**AIM OF THE TASK:** Find, in the records below, the line that contains "Task: Open the" and the line that contains "Select the OneDrive cloud icon". Copy those two lines and everything between them exactly, but not the pictures.

**MATERIAL SUPPLIED:**

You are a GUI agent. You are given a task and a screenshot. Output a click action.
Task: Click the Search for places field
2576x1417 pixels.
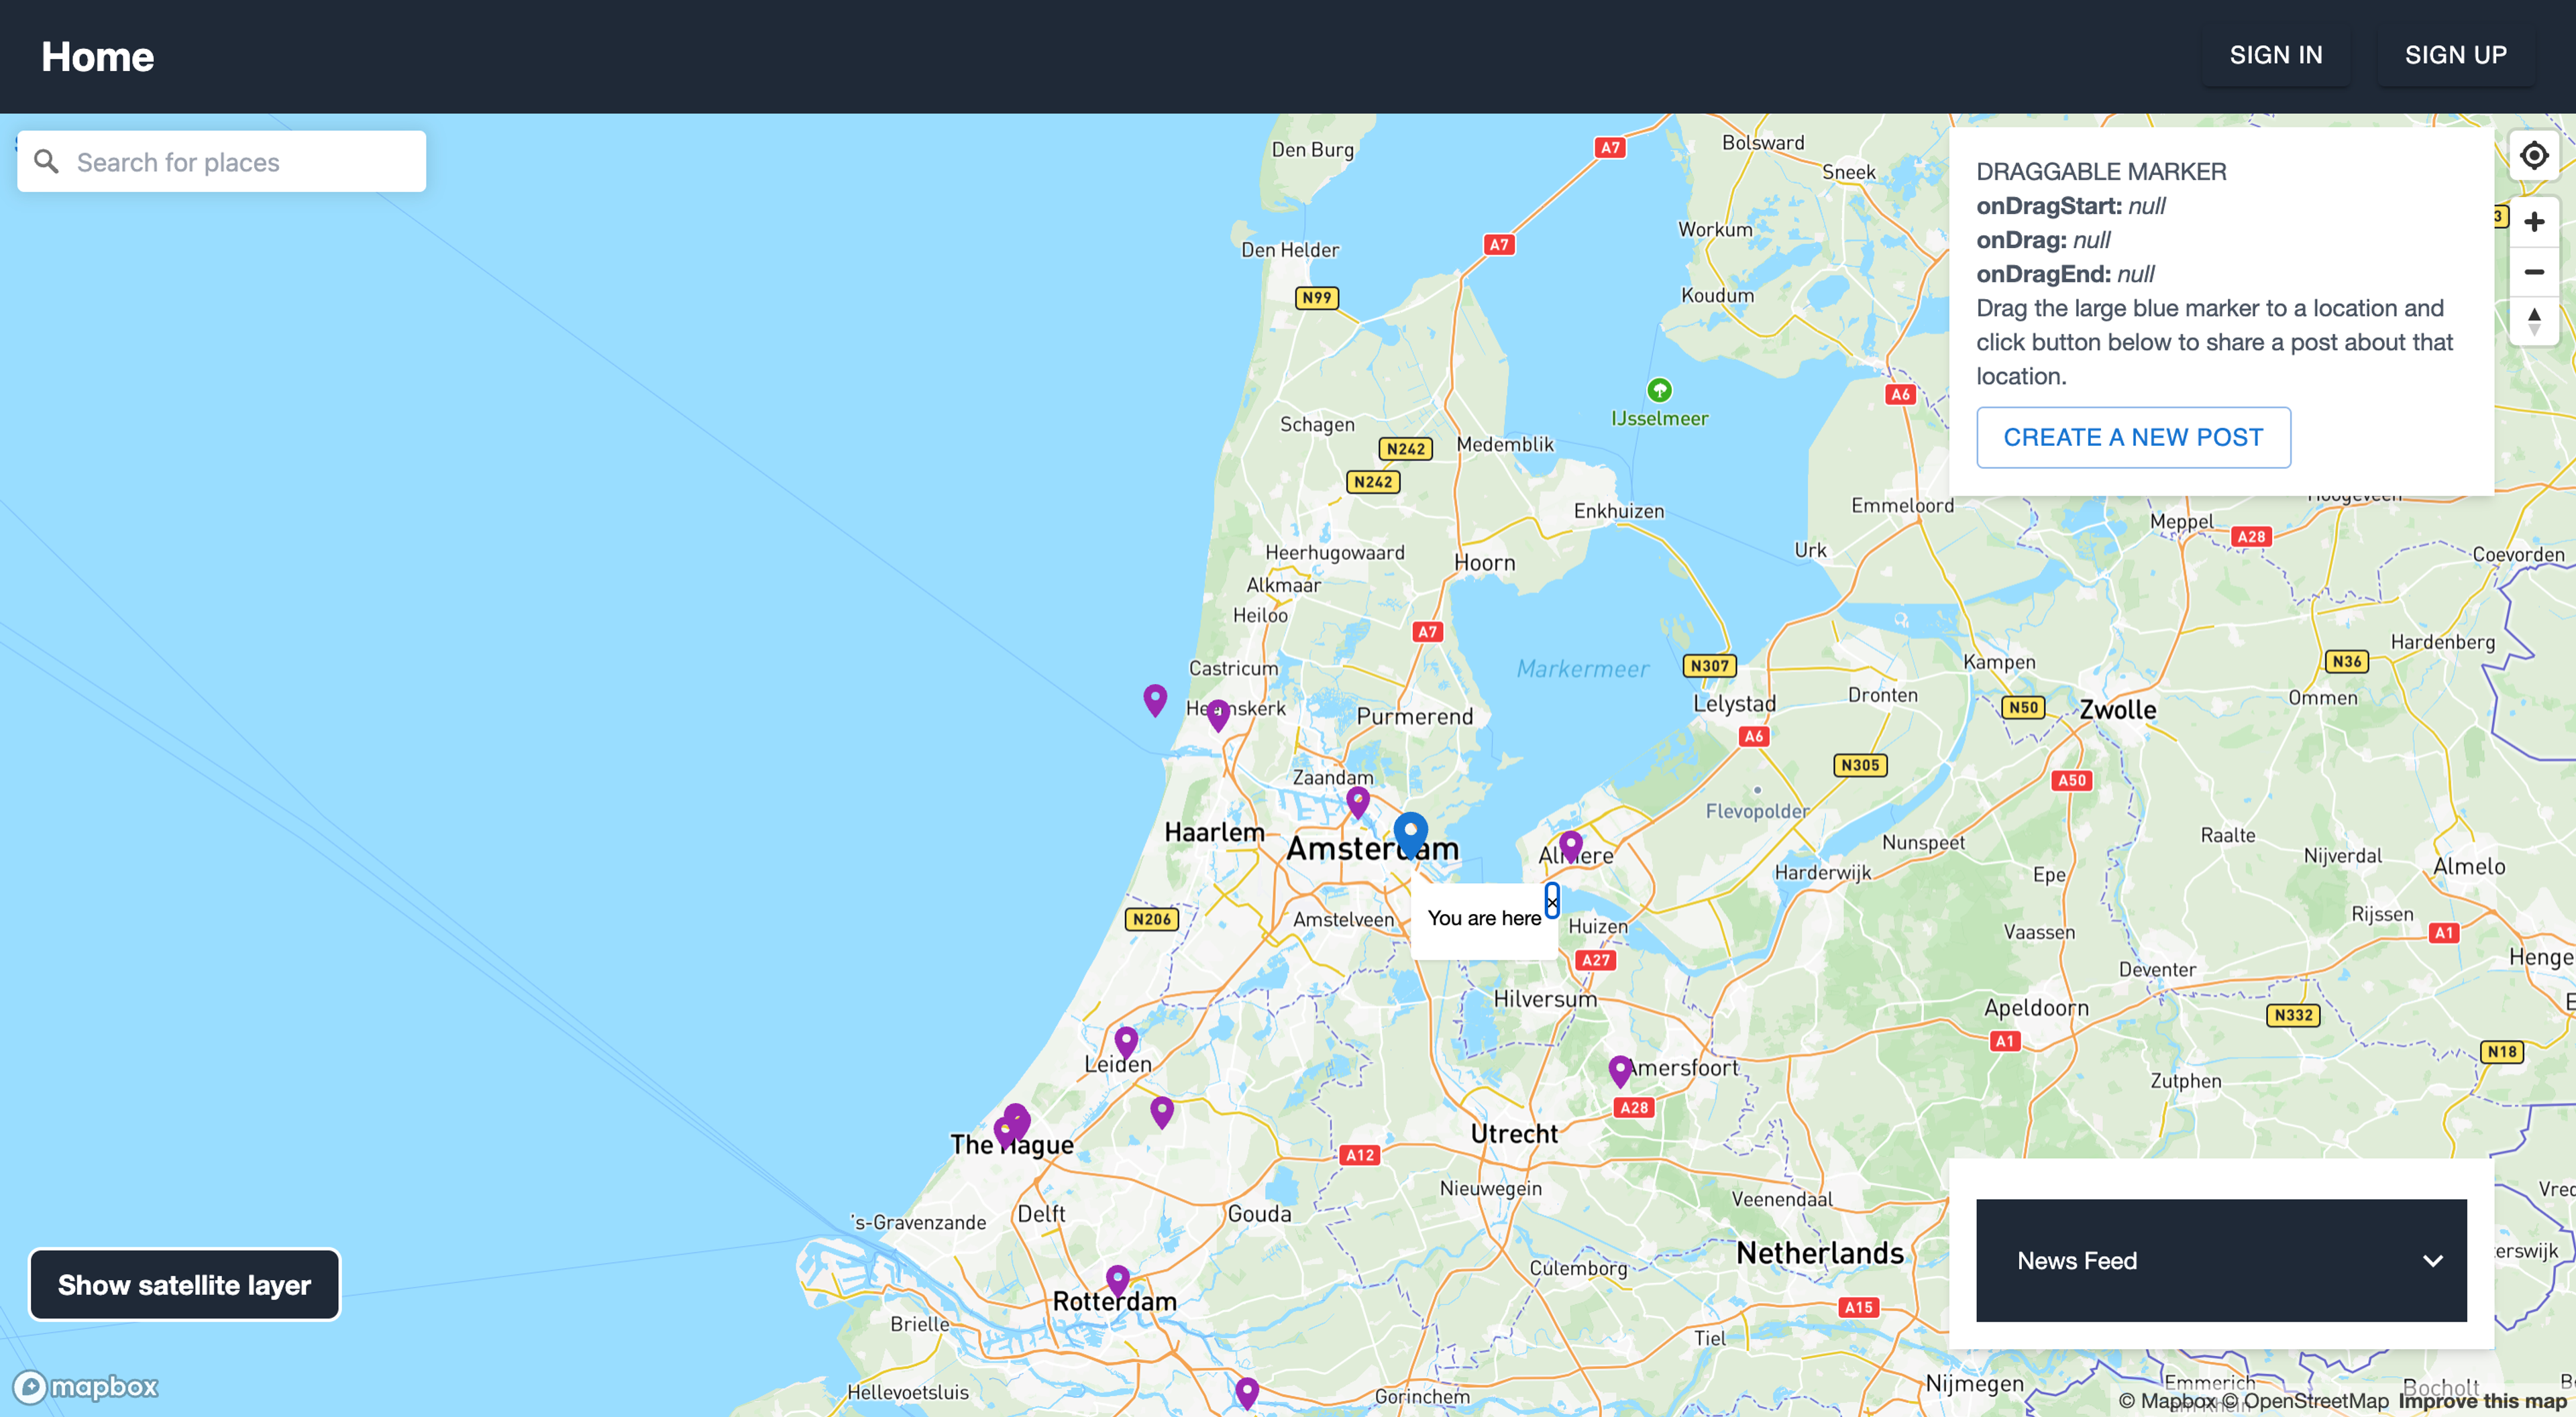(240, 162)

==

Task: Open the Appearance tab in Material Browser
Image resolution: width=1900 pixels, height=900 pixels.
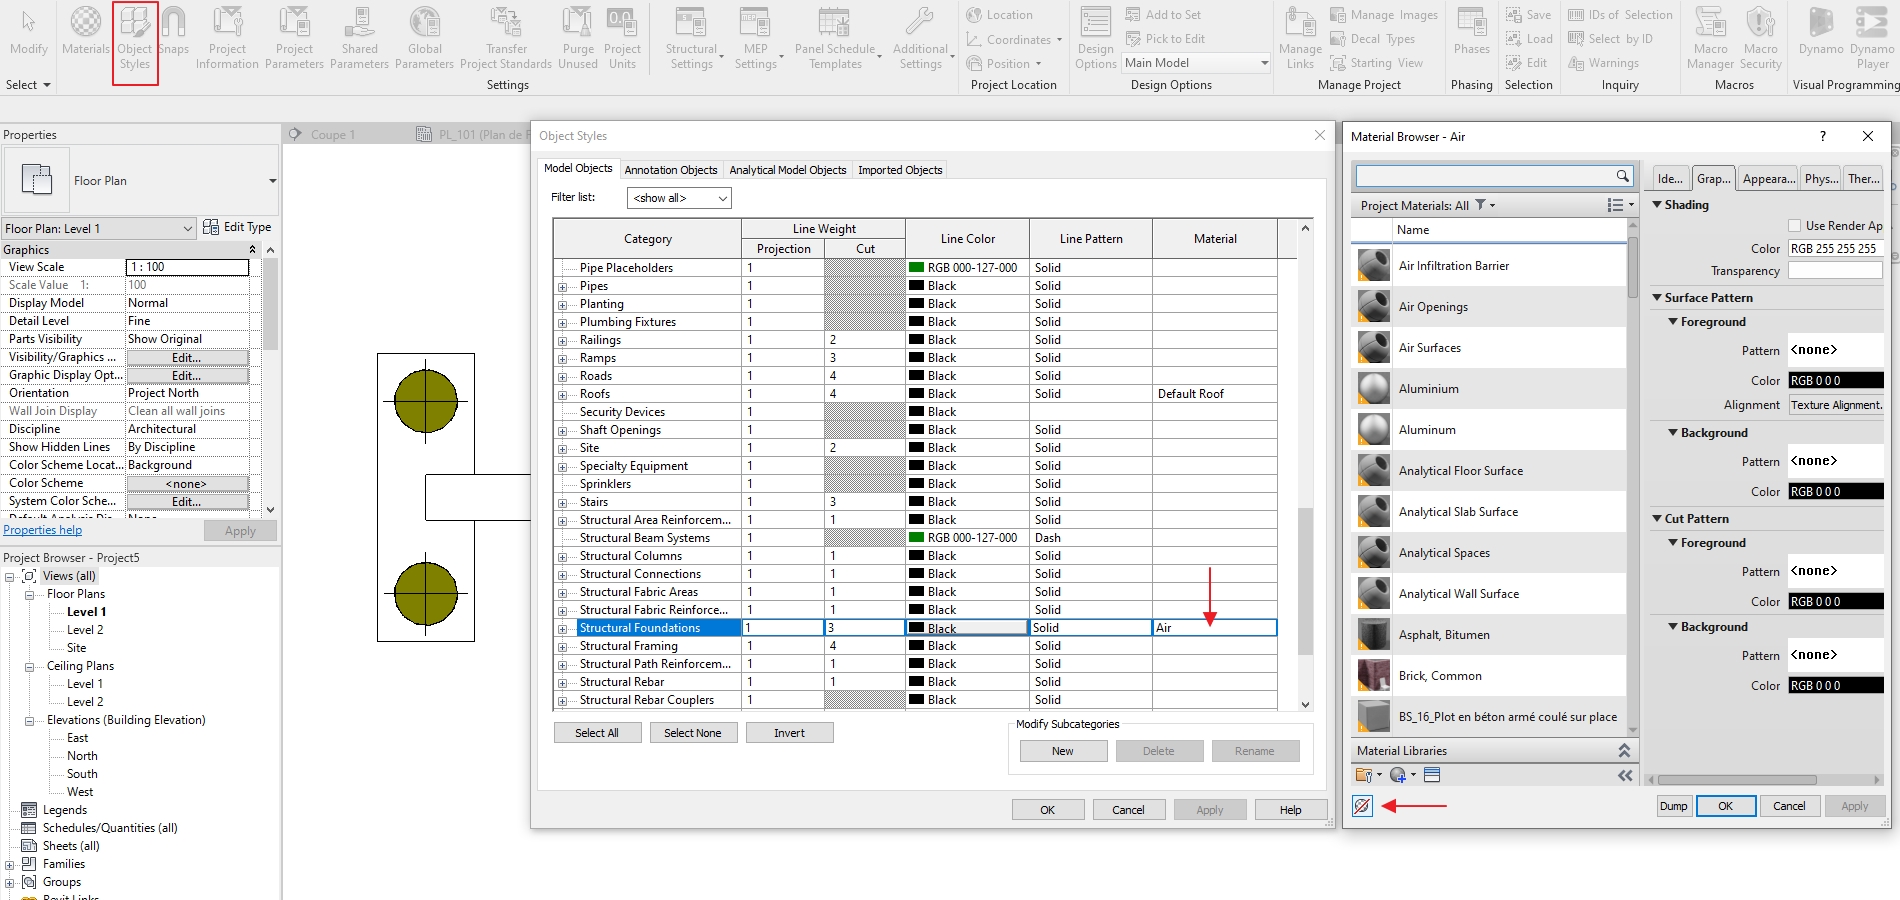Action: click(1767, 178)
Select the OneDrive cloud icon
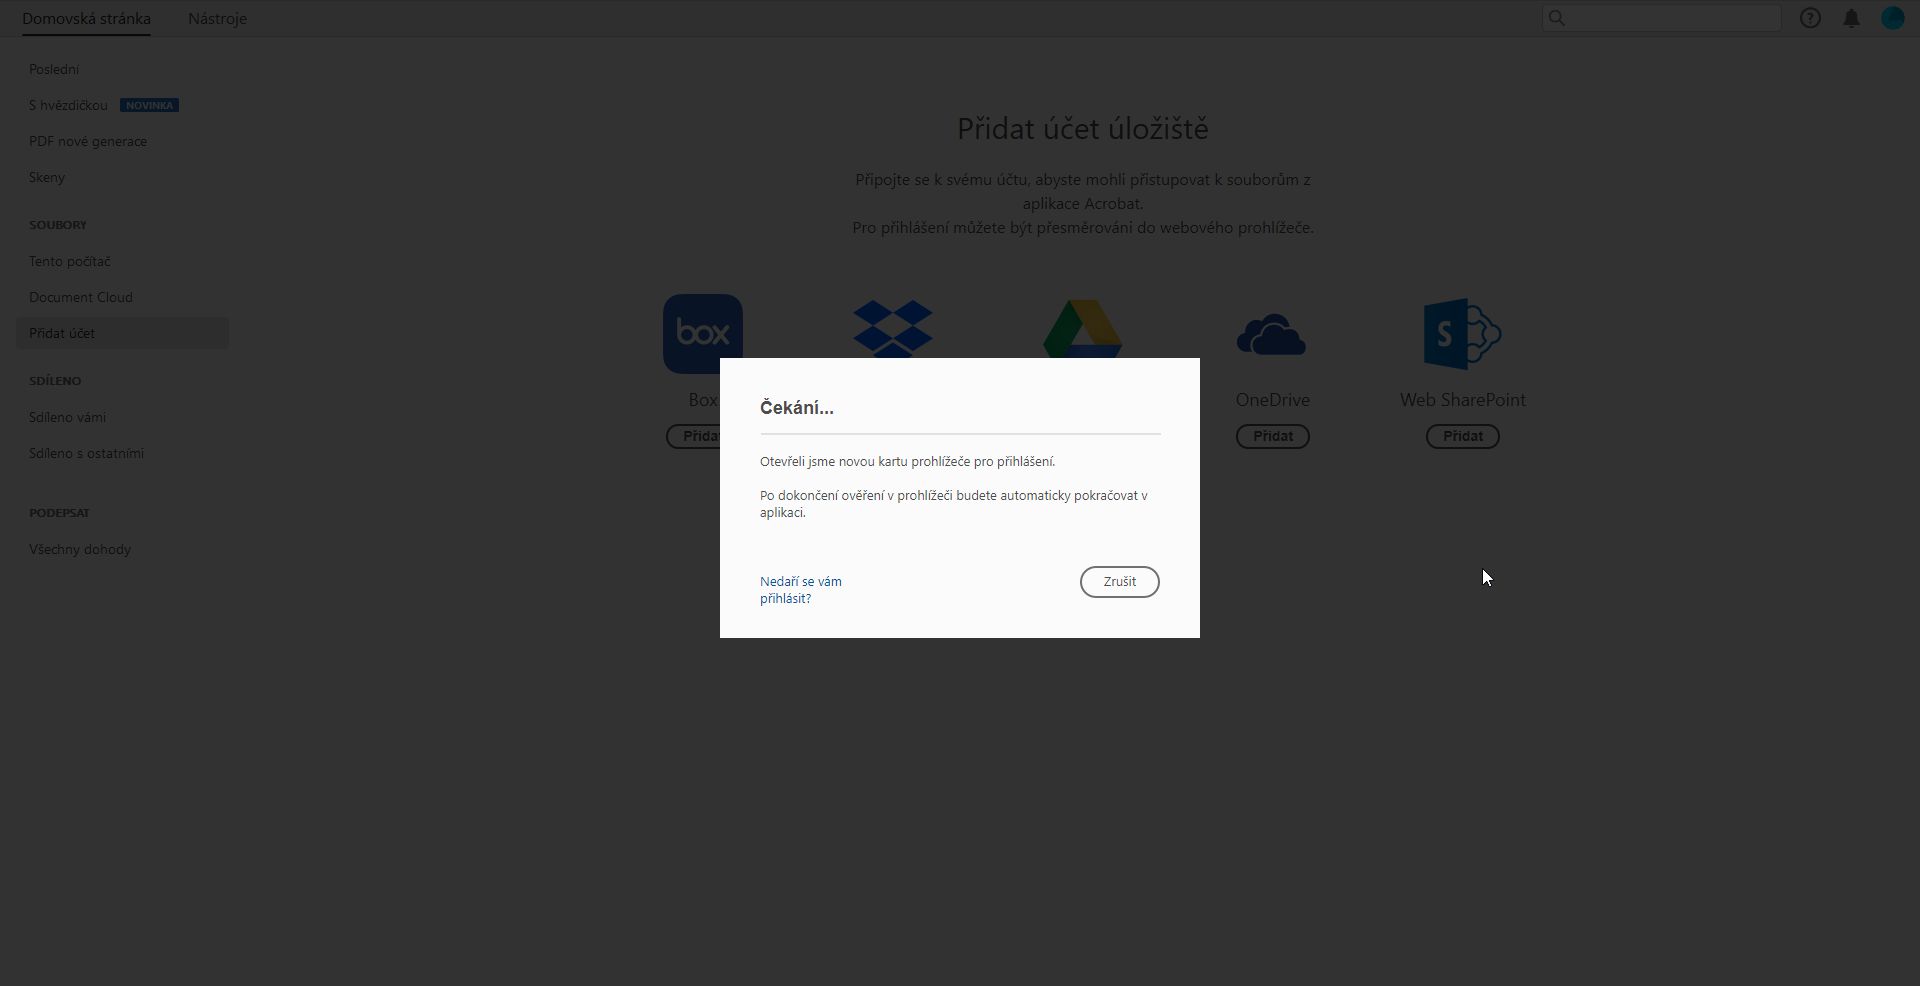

**ANSWER SPACE:**
Task: Open the Appearance tab in Material Browser
Image resolution: width=1900 pixels, height=900 pixels.
Action: click(1767, 178)
Select the OneDrive cloud icon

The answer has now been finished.